### RAW DATA ###

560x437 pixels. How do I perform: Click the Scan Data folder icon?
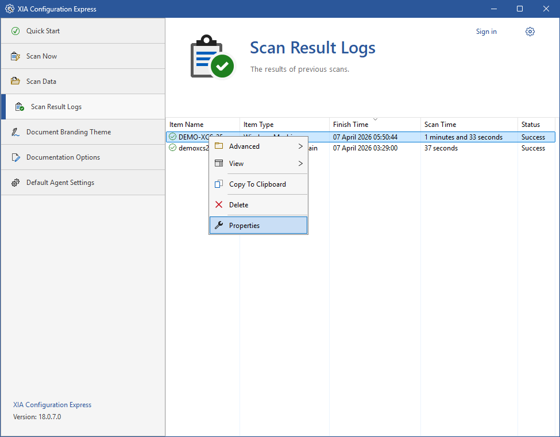coord(16,82)
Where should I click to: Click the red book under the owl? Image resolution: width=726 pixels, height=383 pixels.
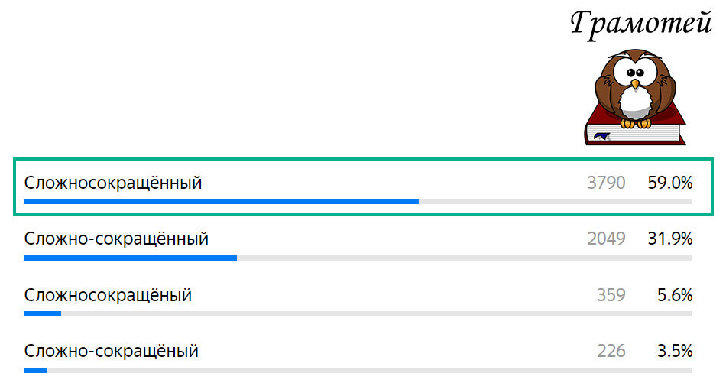tap(635, 125)
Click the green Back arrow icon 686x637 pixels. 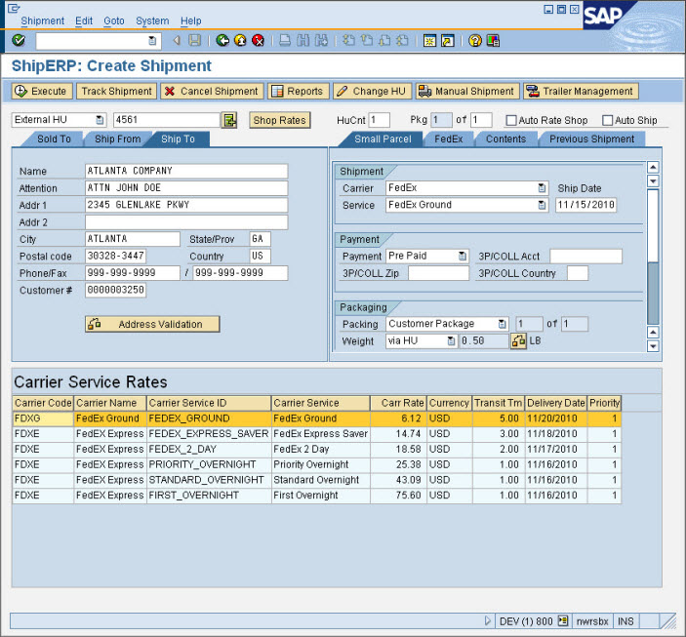[222, 41]
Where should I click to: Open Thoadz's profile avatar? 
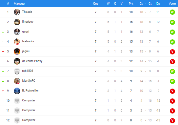[x=17, y=12]
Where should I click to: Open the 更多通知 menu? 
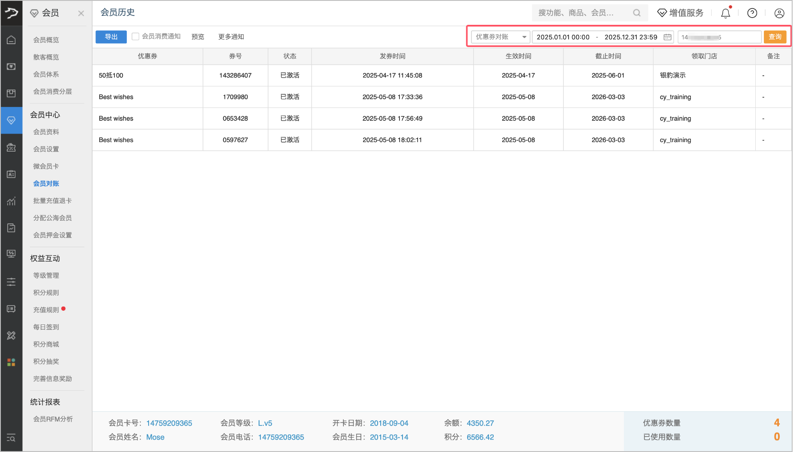(231, 37)
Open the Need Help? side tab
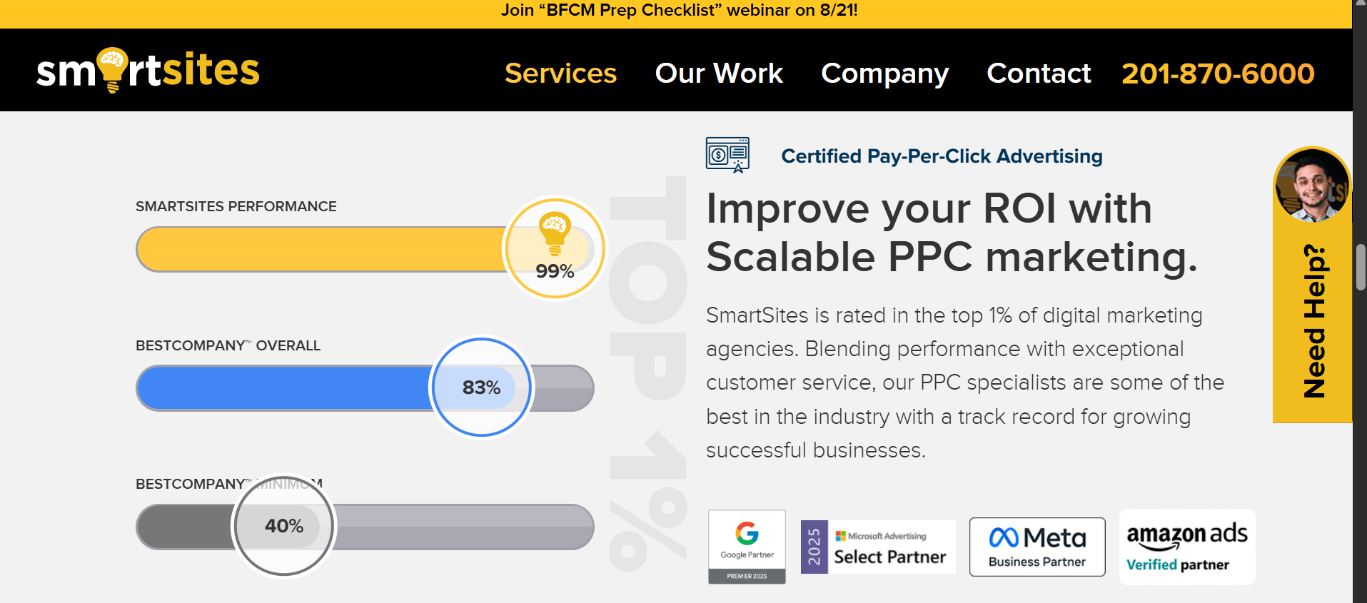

###

* **EXERCISE DIRECTIONS**
A word-for-word copy is needed of the lines from the line holding "Where should I click to: Open Thoadz's" through the end of the records, both included, excluding every picture.

* **SOLVED PROBLEM**
Where should I click to: Open Thoadz's profile avatar? 
[x=17, y=12]
Where should I click to: Open the 更多通知 menu? 
(231, 37)
Open the Need Help? side tab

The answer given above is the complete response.